Мамардашвили был на пике своей популярности, и слушатели относились к нему соответственно. Лекционный зал на 400 мест был переполнен: люди сидели на полу и стояли между рядами. Многие делали заметки, но некоторые записывали лекцию на магнитофон. Для меня эта лекция была интеллектуальным приключением. Я поняла далеко не все, но сам его ход мысли захватывал, и я знала, что слушаю нечто фантастическое [Быкова 2010: 6].
По словам профессора ВГИК П. Д. Волковой и других очевидцев, лекции Мамардашвили были адресованы не профессиональным философам и даже не профессионалам в целом [Волкова 2015]. Сокуров, в середине 1970-х студент режиссерского отделения ВГИКа, вспоминал, что лекции Мамардашвили привлекали больше публики со стороны, чем собственно студентов, пусть даже они предназначались последним [Сокуров 1991] [8] В репортаже журналиста М. Ненашева также упоминается, что аудитория на лекциях Мамардашвили состояла в основном из посторонних слушателей. См. [Ненашев].
.
Предметом ораторского искусства Мамардашвили было особое содержание, радикально отклонявшееся от дозволенных в то время предметов исследования в типичной советской аудитории. Так, Т. Г. Дуларидзе вспоминает, как он начинал лекцию во ВГИКе со слов: «Каждый из нас в ответе только перед собственной бессмертной душой» [Дуларидзе 1991]. Согласно Мамардашвили, «Сократ как учитель был символом пребывания в сознании», и для многих учеников и коллег сам Мамардашвили играл туже сократовскую роль: он предоставлял слушателям свободу мысли, дотоле недоступную в плане ее интеллектуального диапазона и опоры на «неканонические» тексты [Мамардашвили, Пятигорский 1999: 95]. «На наших глазах этот человек показывал, как происходит настоящее, в древнегреческом смысле, философское мышление», – вспоминает режиссер Василий Балаян [Балаян 2015].

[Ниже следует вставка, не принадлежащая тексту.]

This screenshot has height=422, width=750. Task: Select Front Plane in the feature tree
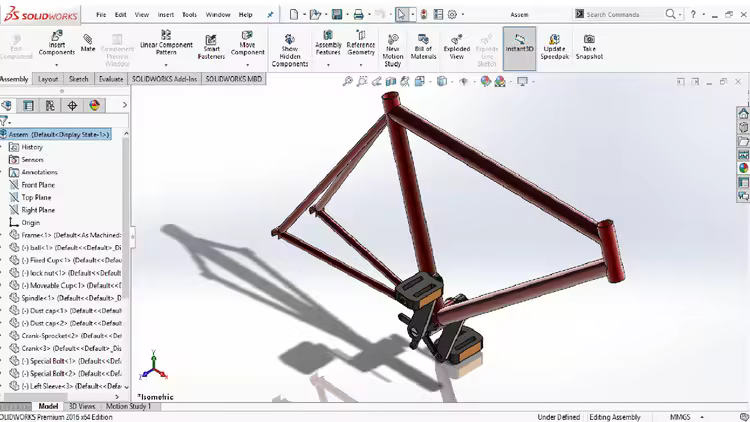pos(38,185)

Сравнению Мамардашвили с Сократом способствовало и то, что первый, подобно своему афинскому предшественнику, начал рано лысеть и уже к тридцати годам демонстрировал высокий лоб и ярко выраженную сократовскую форму головы. По словам сценариста Н. Рязанцевой, более десяти лет состоявшей с Мамардашвили в близких отношениях, он часто напоминал себе и другим максиму Сократа: «Я знаю, что я ничего не знаю» [Рязанцева 2011]. Функция Сократа в философском каноне Мамардашвили была не только интеллектуальной, но и метафизической – «чисто символическая функция “вступления” идеального психического механизма ученика в новый режим…» [Мамардашвили, Пятигорский 1999: 95].

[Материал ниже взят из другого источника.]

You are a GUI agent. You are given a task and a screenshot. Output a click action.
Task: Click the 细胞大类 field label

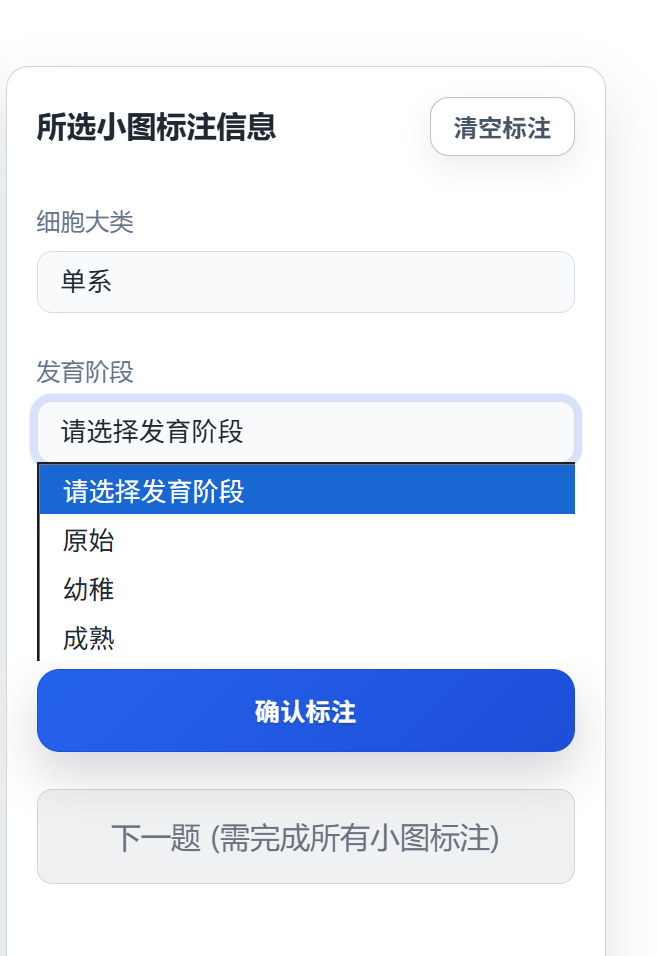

Нельзя сказать, что Мамардашвили публиковался намного меньше, чем его советские коллеги, к тому же он работал в редакциях двух ведущих научных журналов; однако именно его общественное присутствие, а не научные публикации принесло ему известность среди советской интеллигенции. Те, кто посещал его лекции, знали его прежде всего как блестящего оратора и прославленного интеллектуала, но едва ли читали его сложные, узкоспециализированные научные работы. Сравнение с Сократом, которым во многих отношениях определяется его наследие, не столько описывает его как академического ученого, сколько отражает социальную сторону его деятельности: роль известной публичной персоны в Москве и Тбилиси и, возможно, роль учителя, хотя в ходе университетских лекций едва ли возникал какой-либо расширенный диалог между оратором и студентами. Если в своей профессиональной жизни Мамардашвили был уважаемым и опытным философом, не более и не менее плодовитым, чем среднестатистический советский исследователь того времени, то в общественной жизни он был «маяком» эпохи, как назвал его философ и журналист Б. В. Межуев [Межуев 2010]. Постоянное сравнение с Сократом делает его имя известным также аудитории, не знавшей русского языка, и одновременно указывает на его глубокий интерес к Сократу как к философской проблеме, но едва ли отражает его философские взгляды или ход его профессиональной деятельности.
Полное собрание сочинений Мамардашвили, если бы оно было издано, насчитывало бы более двадцати томов. При жизни философа было опубликовано только четыре его книги: докторская диссертация «Формы и содержание мышления» (1968), «Символ и сознание» (1982; состоящая из бесед с А. М. Пятигорским начала 1970-х годов), «Классические и неклассические идеалы рациональности» (1984; на основе серии лекций, прочитанных в Латвийском университете в 1980 году) и сборник ранее опубликованных очерков и интервью «Как я понимаю философию» (1990).